■ **TASK REQUIREMENTS**: Repeat the entries verbatim.

■ **DATA PROVIDED**:
◆ ◆ ◆ ◆ ◆

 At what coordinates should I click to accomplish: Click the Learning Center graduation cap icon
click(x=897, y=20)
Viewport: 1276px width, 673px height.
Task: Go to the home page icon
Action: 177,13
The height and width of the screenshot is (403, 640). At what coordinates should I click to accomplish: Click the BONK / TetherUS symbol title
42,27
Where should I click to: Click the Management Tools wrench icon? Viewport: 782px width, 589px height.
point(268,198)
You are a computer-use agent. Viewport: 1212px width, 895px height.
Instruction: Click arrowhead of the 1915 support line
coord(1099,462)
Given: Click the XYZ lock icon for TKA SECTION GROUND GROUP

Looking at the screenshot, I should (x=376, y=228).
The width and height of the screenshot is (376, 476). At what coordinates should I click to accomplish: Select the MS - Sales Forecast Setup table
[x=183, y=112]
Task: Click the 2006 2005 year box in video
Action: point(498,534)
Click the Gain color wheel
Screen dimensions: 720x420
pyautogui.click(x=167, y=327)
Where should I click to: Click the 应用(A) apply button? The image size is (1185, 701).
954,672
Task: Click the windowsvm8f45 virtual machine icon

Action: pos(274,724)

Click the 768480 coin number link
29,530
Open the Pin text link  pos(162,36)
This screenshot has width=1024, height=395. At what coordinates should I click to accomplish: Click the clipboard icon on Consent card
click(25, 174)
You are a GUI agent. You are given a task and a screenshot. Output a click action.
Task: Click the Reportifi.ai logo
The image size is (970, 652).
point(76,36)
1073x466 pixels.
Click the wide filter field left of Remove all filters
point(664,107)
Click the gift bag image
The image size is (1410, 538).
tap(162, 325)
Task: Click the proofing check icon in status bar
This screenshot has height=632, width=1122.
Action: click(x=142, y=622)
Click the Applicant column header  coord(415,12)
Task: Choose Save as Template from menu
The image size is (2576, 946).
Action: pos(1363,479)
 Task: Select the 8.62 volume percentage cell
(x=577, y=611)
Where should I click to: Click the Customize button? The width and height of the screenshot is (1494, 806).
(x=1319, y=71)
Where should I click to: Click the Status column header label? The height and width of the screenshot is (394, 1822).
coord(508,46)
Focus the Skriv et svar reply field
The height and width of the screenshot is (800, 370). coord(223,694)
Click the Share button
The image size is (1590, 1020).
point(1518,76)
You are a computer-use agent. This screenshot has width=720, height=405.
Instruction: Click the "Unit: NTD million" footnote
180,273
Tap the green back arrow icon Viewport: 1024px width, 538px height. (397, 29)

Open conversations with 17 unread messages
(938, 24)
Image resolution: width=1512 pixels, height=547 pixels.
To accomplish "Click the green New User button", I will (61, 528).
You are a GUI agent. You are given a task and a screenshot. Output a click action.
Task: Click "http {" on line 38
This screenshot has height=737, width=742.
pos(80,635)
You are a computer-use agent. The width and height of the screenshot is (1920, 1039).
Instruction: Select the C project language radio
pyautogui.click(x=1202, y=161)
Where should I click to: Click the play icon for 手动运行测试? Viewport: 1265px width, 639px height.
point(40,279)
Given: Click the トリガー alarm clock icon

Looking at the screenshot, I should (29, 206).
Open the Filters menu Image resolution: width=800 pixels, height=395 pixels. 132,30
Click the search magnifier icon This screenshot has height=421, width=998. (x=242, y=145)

◆ ◆ ◆ ◆ ◆

■ **RESPONSE TO THE TASK**:
 At what coordinates should I click to accomplish: Click the Learning Center graduation cap icon
click(x=897, y=20)
Viewport: 1276px width, 673px height.
Task: Go to the home page icon
Action: 177,13
The height and width of the screenshot is (403, 640). At what coordinates should I click to accomplish: Click the BONK / TetherUS symbol title
42,27
Where should I click to: Click the Management Tools wrench icon? Viewport: 782px width, 589px height.
point(268,198)
You are a computer-use agent. Viewport: 1212px width, 895px height.
Instruction: Click arrowhead of the 1915 support line
coord(1099,462)
Given: Click the XYZ lock icon for TKA SECTION GROUND GROUP

Looking at the screenshot, I should (x=376, y=228).
The width and height of the screenshot is (376, 476). At what coordinates should I click to accomplish: Select the MS - Sales Forecast Setup table
[x=183, y=112]
Task: Click the 2006 2005 year box in video
Action: point(498,534)
Click the Gain color wheel
Screen dimensions: 720x420
pyautogui.click(x=167, y=327)
Where should I click to: Click the 应用(A) apply button? The image size is (1185, 701).
954,672
Task: Click the windowsvm8f45 virtual machine icon

Action: pos(274,724)

Click the 768480 coin number link
29,530
Open the Pin text link  pos(162,36)
This screenshot has width=1024, height=395. At what coordinates should I click to accomplish: Click the clipboard icon on Consent card
click(25, 174)
You are a GUI agent. You are given a task and a screenshot. Output a click action.
Task: Click the Reportifi.ai logo
The image size is (970, 652).
point(76,36)
1073x466 pixels.
Click the wide filter field left of Remove all filters
point(664,107)
Click the gift bag image
The image size is (1410, 538).
tap(162, 325)
Task: Click the proofing check icon in status bar
This screenshot has height=632, width=1122.
Action: click(x=142, y=622)
Click the Applicant column header  coord(415,12)
Task: Choose Save as Template from menu
The image size is (2576, 946).
Action: pos(1363,479)
 Task: Select the 8.62 volume percentage cell
(x=577, y=611)
Where should I click to: Click the Customize button? The width and height of the screenshot is (1494, 806).
(x=1319, y=71)
Where should I click to: Click the Status column header label? The height and width of the screenshot is (394, 1822).
coord(508,46)
Focus the Skriv et svar reply field
The height and width of the screenshot is (800, 370). coord(223,694)
Click the Share button
The image size is (1590, 1020).
point(1518,76)
You are a computer-use agent. This screenshot has width=720, height=405.
Instruction: Click the "Unit: NTD million" footnote
180,273
Tap the green back arrow icon Viewport: 1024px width, 538px height. (397, 29)

Open conversations with 17 unread messages
(938, 24)
Image resolution: width=1512 pixels, height=547 pixels.
To accomplish "Click the green New User button", I will (61, 528).
You are a GUI agent. You are given a task and a screenshot. Output a click action.
Task: Click "http {" on line 38
This screenshot has height=737, width=742.
pos(80,635)
You are a computer-use agent. The width and height of the screenshot is (1920, 1039).
Instruction: Select the C project language radio
pyautogui.click(x=1202, y=161)
Where should I click to: Click the play icon for 手动运行测试? Viewport: 1265px width, 639px height.
point(40,279)
Given: Click the トリガー alarm clock icon

Looking at the screenshot, I should (29, 206).
Open the Filters menu Image resolution: width=800 pixels, height=395 pixels. 132,30
Click the search magnifier icon This screenshot has height=421, width=998. (x=242, y=145)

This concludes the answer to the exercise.